A Europa, berço da sétima arte, foi um continente de grandes e influentes movimentos cinematográficos, tendo como melhores exemplos o expressionismo alemão de Metrópolis e O Gabinete do Dr. Caligari; o neorrealismo italiano inserido do contexto pós-guerra de Ladrões de Bicicletas e Roma, Cidade Aberta; e a nouvelle vague francesa como resposta para contestar o processo convencional de se fazer filmes com a febril montagem que “quebra”, de forma constante e abrupta, o curso natural dos diálogos, rejeitando a clássica ordem do plano e contra plano que gera uma característica mais orgânica e fluida em relação à conversação filmada.
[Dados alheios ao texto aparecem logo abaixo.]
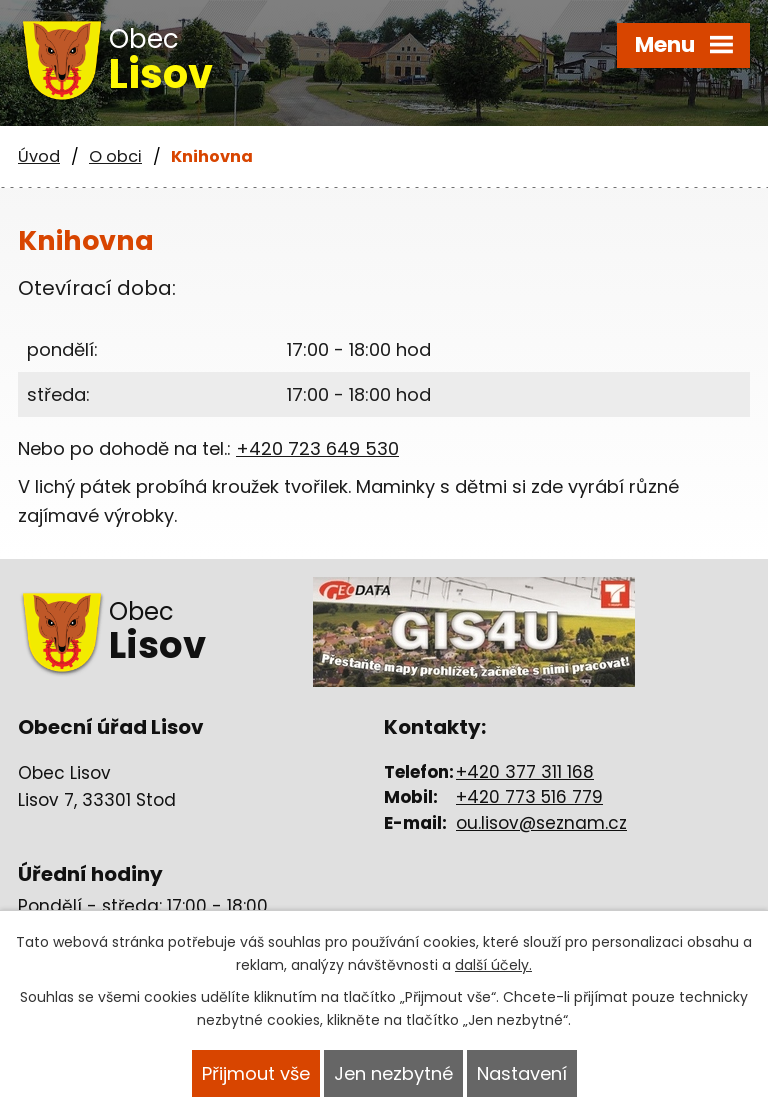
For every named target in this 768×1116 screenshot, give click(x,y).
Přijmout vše (256, 1073)
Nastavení (522, 1073)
Um desses sagrados diretores europeus é Robert Bresson. Vencedor na categoria de melhor direção no festival de Cannes em duas edições (a segunda vitória veio com O Dinheiro na década de 1980), o artista é conhecido por usar atores desconhecidos dentro da indústria, como também por possuir uma ideia de cinema mais próxima da realidade do que aquele típico método teatral da época.

A trama encontra óbvias semelhanças com a obra-prima literária dostoievskiana Crime e Castigo. Sendo assim, O Batedor de Carteiras evoca o livro russo com a justificativa de que qualquer tipo de delito pode ser feito por homens superiores (uma concepção nietzschiana), mas se diferencia ao retratar o personagem principal sem nenhum vestígio de remorso pelas violações cometidas, além de mentir para pessoas sobre sua condição; pelo contrário, continua os fazendo, atingindo, desse modo, a perda absoluta de valores morais, sociais e éticos que são resumidas no pensamento filosófico do niilismo.
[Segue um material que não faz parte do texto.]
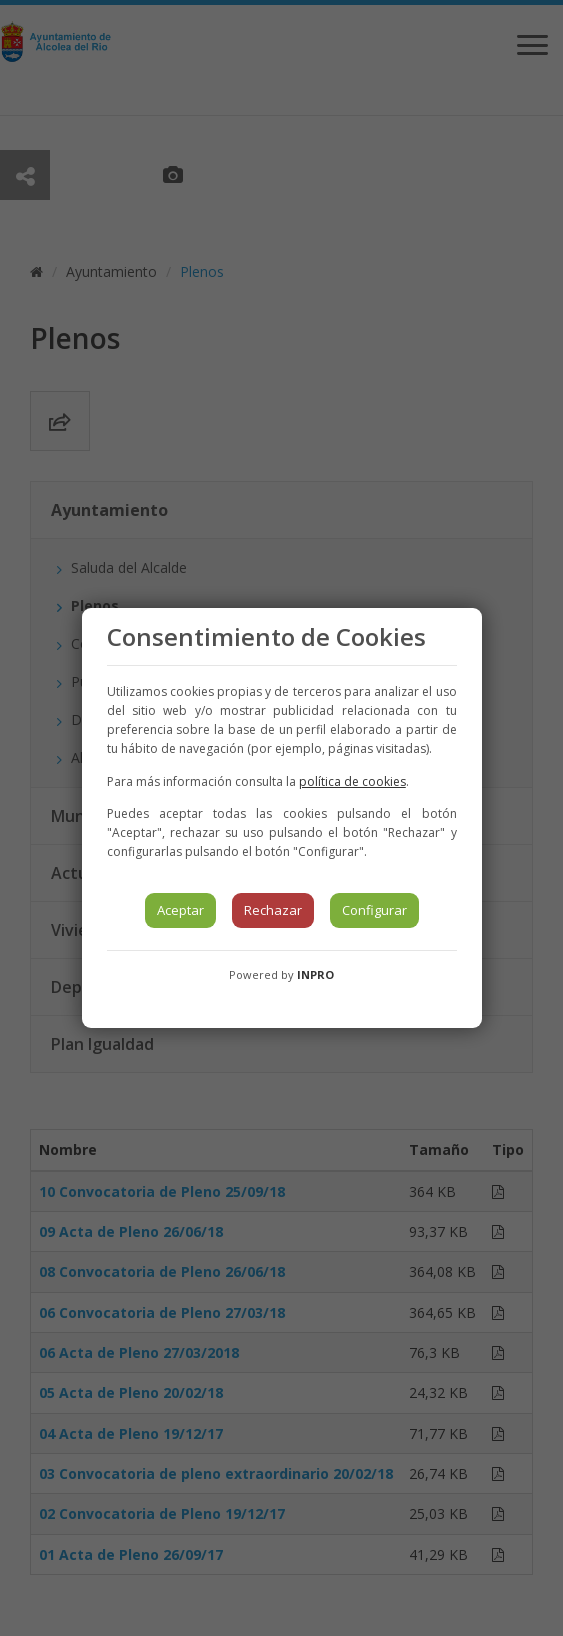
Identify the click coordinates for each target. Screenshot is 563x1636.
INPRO (315, 974)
Que nem em Um Condenado à Morte Escapou, os múltiplos fade outs servem para revelar a rotina sem grandes acontecimentos (ficava dias sem sair antes de realizar o próximo furto) e a sensação de vazio existencial do protagonista — tudo devidamente exposto por um semblante que sugere a melancolia latente e um apartamento minúsculo e empoeirado.

O diretor-roteirista francês cria uma narrativa fria por meio da simplicidade, adotando a noção de Roberto Rossellini e Jean-Luc Godard de que é necessário mostrar a história, não contá-la. Logo, não é preciso ter determinado segmento apenas para assegurar o encadeamento do roteiro, mas sim por necessidade artística do plano em si.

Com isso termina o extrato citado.